__Work request__:
Go through the records below and copy out every line holding "Resina".

__Dataset records__:
────────
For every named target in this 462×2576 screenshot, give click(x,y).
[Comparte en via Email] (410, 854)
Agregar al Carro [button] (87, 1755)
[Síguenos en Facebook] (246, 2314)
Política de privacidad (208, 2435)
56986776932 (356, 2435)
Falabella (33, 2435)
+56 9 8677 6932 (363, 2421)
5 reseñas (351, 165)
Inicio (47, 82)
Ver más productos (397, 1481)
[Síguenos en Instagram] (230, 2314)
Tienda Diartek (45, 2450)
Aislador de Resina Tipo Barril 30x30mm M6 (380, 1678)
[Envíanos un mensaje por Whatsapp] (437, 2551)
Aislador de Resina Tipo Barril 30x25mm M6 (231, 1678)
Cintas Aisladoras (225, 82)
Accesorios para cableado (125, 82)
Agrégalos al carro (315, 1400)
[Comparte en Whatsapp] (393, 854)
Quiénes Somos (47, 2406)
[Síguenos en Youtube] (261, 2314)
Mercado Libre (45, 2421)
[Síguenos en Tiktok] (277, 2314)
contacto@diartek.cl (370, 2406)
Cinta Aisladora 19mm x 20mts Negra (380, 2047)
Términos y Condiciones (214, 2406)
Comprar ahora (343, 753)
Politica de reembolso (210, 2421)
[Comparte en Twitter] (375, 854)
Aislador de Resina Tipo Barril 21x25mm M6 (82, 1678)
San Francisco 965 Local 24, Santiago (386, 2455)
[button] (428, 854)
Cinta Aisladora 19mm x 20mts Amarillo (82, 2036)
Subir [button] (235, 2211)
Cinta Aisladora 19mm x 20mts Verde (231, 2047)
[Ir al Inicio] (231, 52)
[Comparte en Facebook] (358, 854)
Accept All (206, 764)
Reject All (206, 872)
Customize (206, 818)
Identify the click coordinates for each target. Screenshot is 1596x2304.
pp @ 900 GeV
────────
__Exercise solution__:
Aislador de Resina Tipo Barril 30x30mm M6 (380, 1678)
Aislador de Resina Tipo Barril 30x25mm M6 (231, 1678)
Aislador de Resina Tipo Barril 21x25mm M6 (82, 1678)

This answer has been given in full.